You might know that according to the NTSC standard for TV signals in the USA, the display is updated 60 times per second. But did you know that it's not exactly 60 - it's actually closer to 59.94 (60000/1001, to be exact). This Wikipedia article explains why.
Early microcomputers (including early PCs), which were designed to be plugged into TVs, didn't have exactly the same frame rate as TV pictures - most of them used 1640625/27379 (which is closer to 59.92) instead because it was slightly easier to build that way (fortunately TVs have enough tolerance to display the slightly out-of-spec pictures correctly). I wrote this to explain (amongst other things) the origins of these "magic" numbers.

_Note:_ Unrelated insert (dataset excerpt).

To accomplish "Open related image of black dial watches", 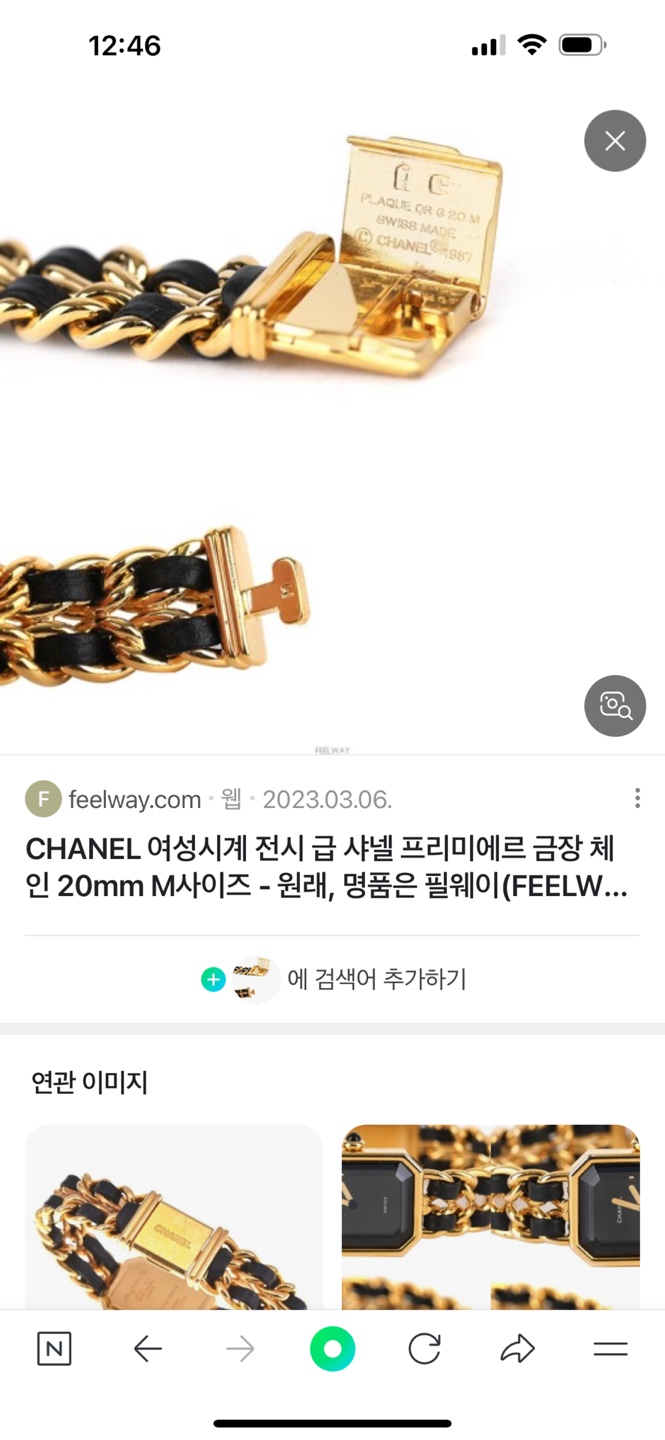I will (x=491, y=1217).
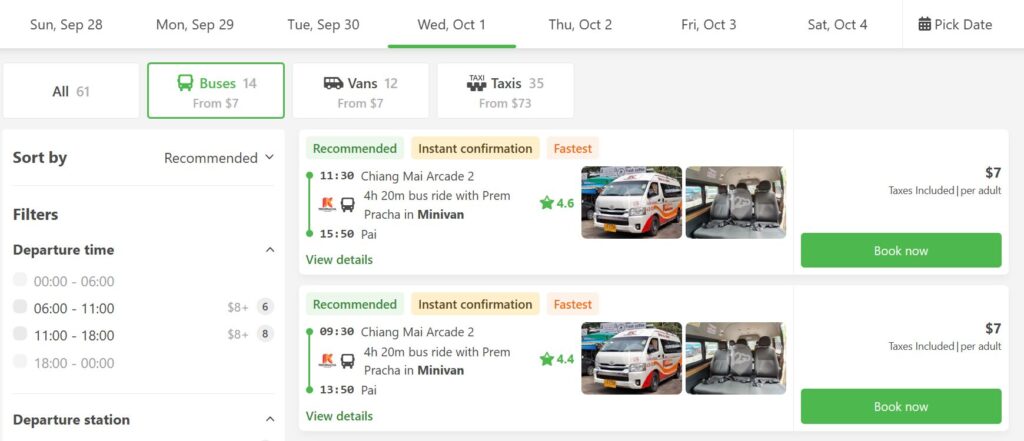Image resolution: width=1024 pixels, height=441 pixels.
Task: Collapse the Departure station filter section
Action: (270, 420)
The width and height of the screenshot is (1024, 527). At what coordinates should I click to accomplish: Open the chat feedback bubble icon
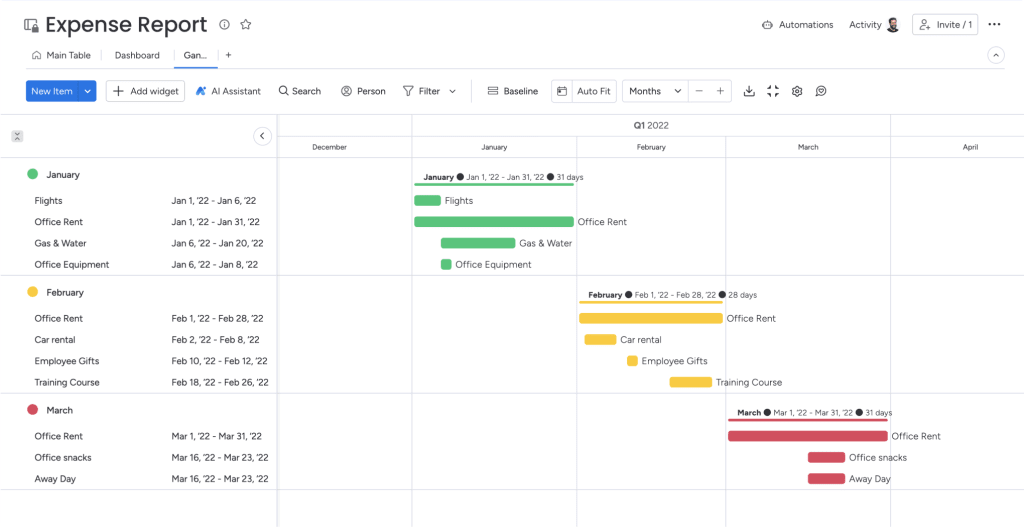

This 59.92Hz number turned out to be very important for finding an obscure bug in California Games that I was hitting whilst trying to get the "CGA MORE-color mode" working on MESS. There is a routine to determine if the frame rate is close enough to 60Hz for it to be likely that this effect would work. The routine seems to be trying to determine if the frame time is in the range (1/60)s +/- 500us (presumably the authors didn't know that it was actually supposed to be closer to 59.92 than 60). However, it puts the timer chip in the wrong mode, causing it to count down twice as fast. So in fact it is instead determining if the frame time is either in the range (1/60)s-500us to (1/60)s or in a similar 500us range at around 1/120s. The "normal" value lies right on the edge of the range it's actually measuring. Of course, because on real hardware the rate is 22us less than (1/60)s (pretty reliably so, since they are based on the same clock signal) this works fine in practice, but I'm sure it's not what the authors meant!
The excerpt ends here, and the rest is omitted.